## The task
Reproduce the entries that follow exactly, dropping each image.

⟨

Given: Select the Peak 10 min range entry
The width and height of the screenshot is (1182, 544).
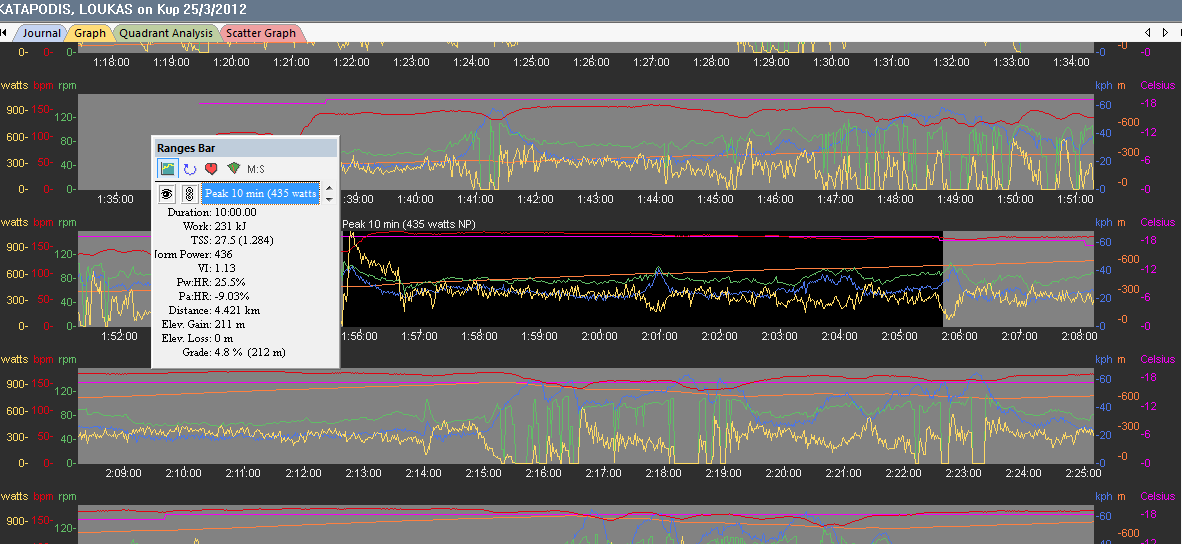Looking at the screenshot, I should (x=260, y=194).
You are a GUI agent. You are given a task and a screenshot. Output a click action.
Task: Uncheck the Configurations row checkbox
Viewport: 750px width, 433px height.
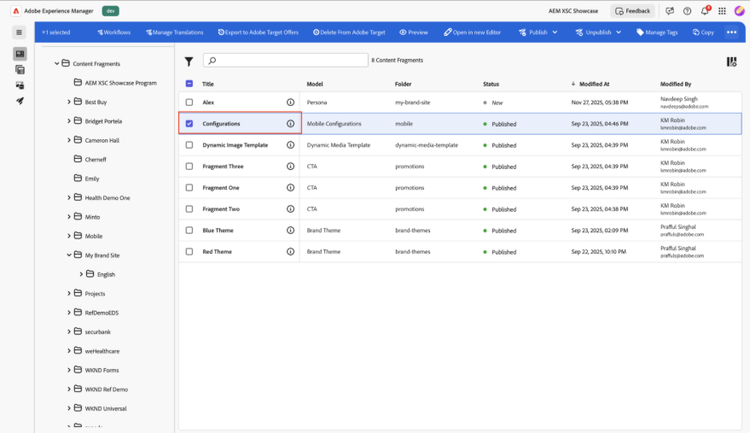click(189, 124)
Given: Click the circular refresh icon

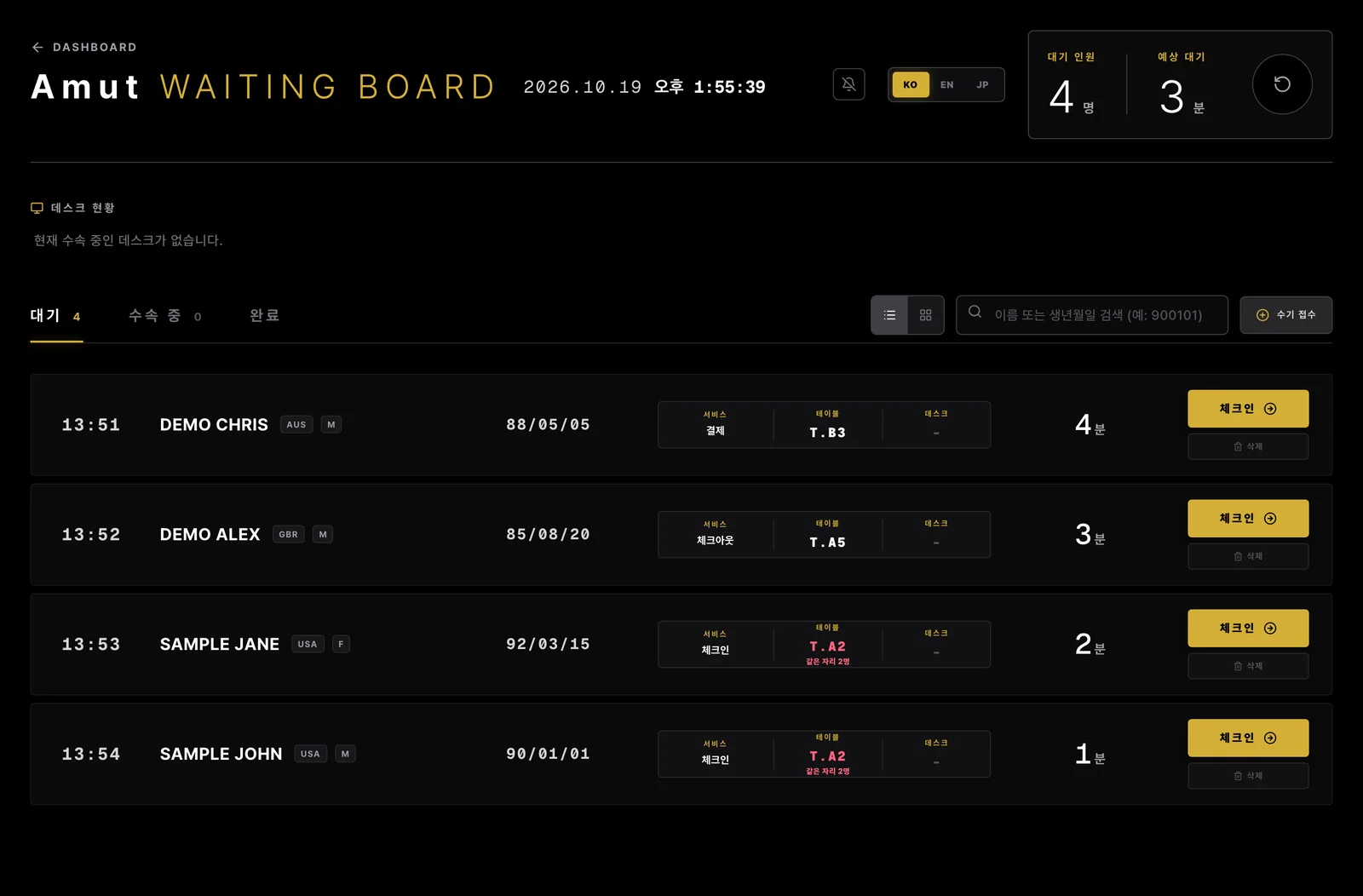Looking at the screenshot, I should click(x=1281, y=84).
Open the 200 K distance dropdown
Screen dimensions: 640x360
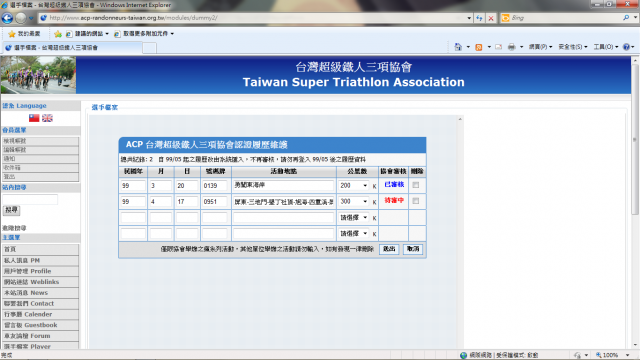pyautogui.click(x=353, y=186)
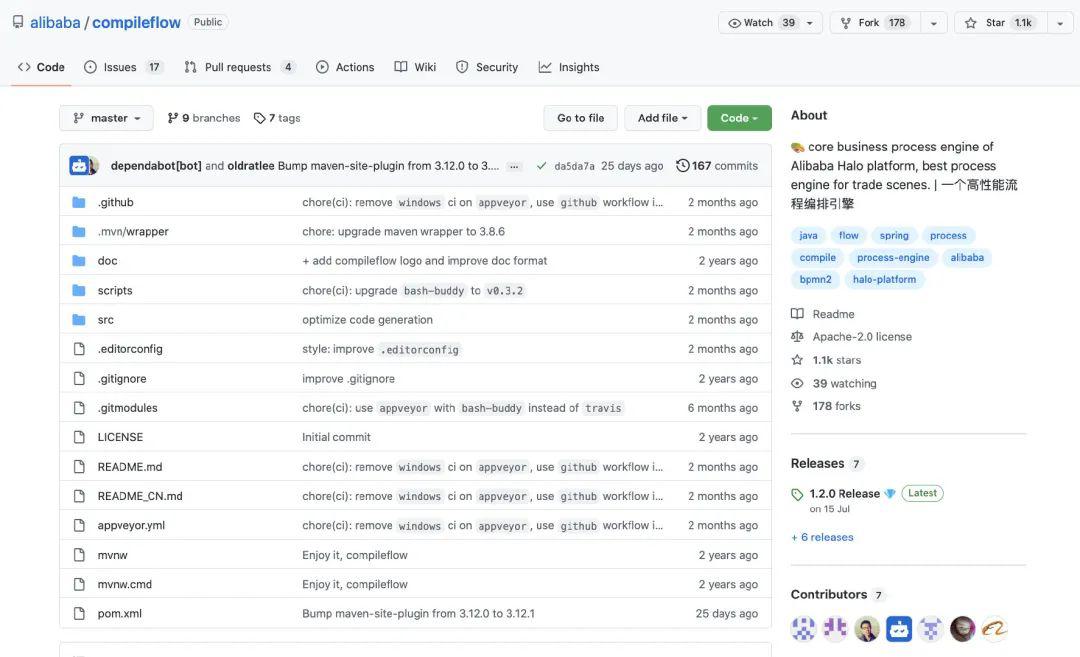
Task: Open the README_CN.md file
Action: [140, 496]
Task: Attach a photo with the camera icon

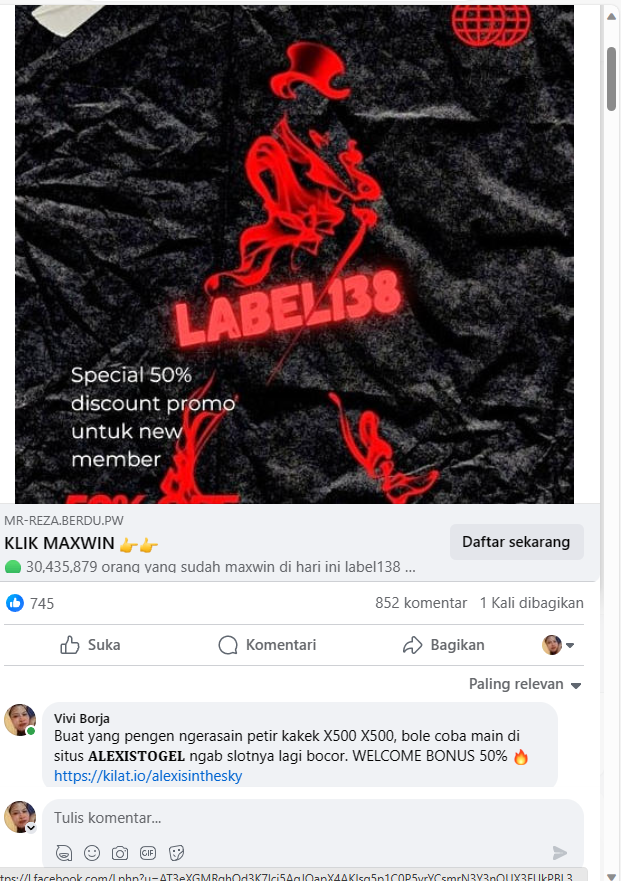Action: [120, 853]
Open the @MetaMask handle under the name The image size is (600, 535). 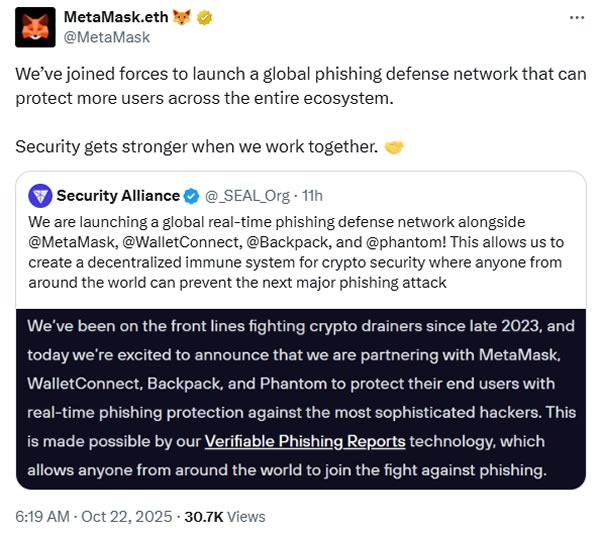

⟩

## Response to the exercise
Given: Select the Peak 10 min range entry
The width and height of the screenshot is (1182, 544).
Looking at the screenshot, I should (x=260, y=194).
You are a GUI agent. You are given a task and a screenshot. Output a click action.
Task: Uncheck the Configurations row checkbox
Viewport: 750px width, 433px height.
click(189, 124)
Given: Click the circular refresh icon

Looking at the screenshot, I should click(x=1281, y=84).
Open the 200 K distance dropdown
Screen dimensions: 640x360
pyautogui.click(x=353, y=186)
Task: Open the README_CN.md file
Action: [140, 496]
Task: Attach a photo with the camera icon

Action: [120, 853]
Open the @MetaMask handle under the name The image size is (600, 535). 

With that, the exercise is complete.